When I try to run Opacus in combination with these architectures I get the following error:

Traceback (most recent call last):
  File "/vol/aimspace/users/viulapir/Documents/dp-thesis/test2.py", line 473, in main
    training_losses, validation_losses, lr_rates = trainer.run_trainer()
  File "/vol/aimspace/users/viulapir/Documents/dp-thesis/trainer.py", line 48, in run_trainer
    self._train()
  File "/vol/aimspace/users/viulapir/Documents/dp-thesis/trainer.py", line 106, in _train
    self.optimizer.step()  # update the parameters
  File "/u/home/viulapir/.conda/envs/torchsegmentation2/lib/python3.10/site-packages/opacus/optimizers/optimizer.py", line 553, in step
    if self.pre_step():
  File "/u/home/viulapir/.conda/envs/torchsegmentation2/lib/python3.10/site-packages/opacus/optimizers/optimizer.py", line 536, in pre_step
    if self.grad_samples is None or len(self.grad_samples) == 0:
  File "/u/home/viulapir/.conda/envs/torchsegmentation2/lib/python3.10/site-packages/opacus/optimizers/optimizer.py", line 342, in grad_samples
    ret.append(self._get_flat_grad_sample(p))
  File "/u/home/viulapir/.conda/envs/torchsegmentation2/lib/python3.10/site-packages/opacus/optimizers/optimizer.py", line 279, in _get_flat_grad_sample
    raise ValueError(
ValueError: Per sample gradient is not initialized. Not updated in backward pass?

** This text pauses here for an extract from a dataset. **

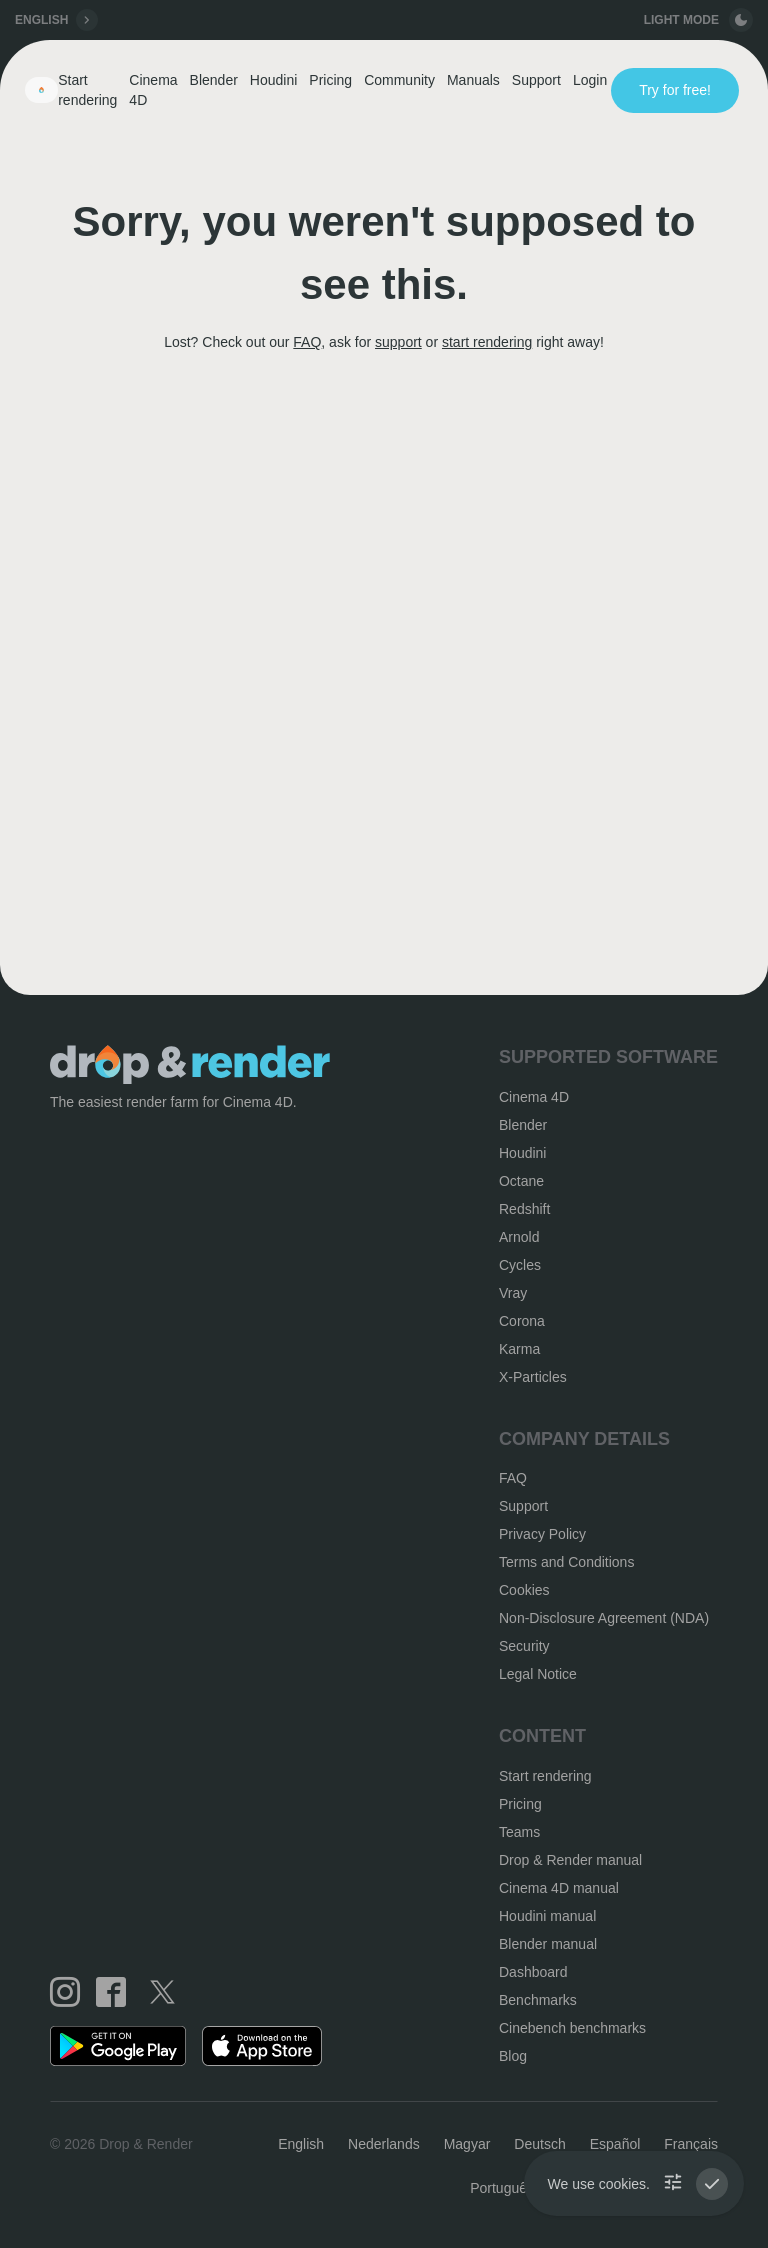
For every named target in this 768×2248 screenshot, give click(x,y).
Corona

The model that generated this error above was the Vnet (but this happens with other architectures too).

I now that Monai uses batch normalization layers so I used ModuleValidator.fix(model) to convert them to group normalization layers. I also tried to initialize the weights using torch.init but it produced the same error

Simplified version of the code is as below.

 model= VNet( spatial_dims=3, in_channels=1, out_channels=3)
model = ModuleValidator.fix(model)
        optimizer = torch.optim.SGD(model.parameters(), lr=learning_rate)

        privacy_engine = PrivacyEngine(accountant="gdp")
      
        
        model, optimizer, train_dl = privacy_engine.make_private_with_epsilon(
            module=model,
            optimizer=optimizer,
            data_loader=train_dl,
            target_epsilon=8,
            target_delta=1e-2,
            epochs=epochs,
            max_grad_norm=1
        )
        train_dl.collate_fn = wrap_collate_with_empty(
            collate_fn=list_data_collate,
            sample_empty_shapes={x: train_dl.dataset[0][x].shape for x in ["img", "seg"]},
            dtypes={x: train_dl.dataset[0][x].dtype for x in ["img", "seg"]},
        )

Does anyone have an idea of what i am missing here? Or is opacus not compatible with these models and I should raise a feature request on Github?

Thank you!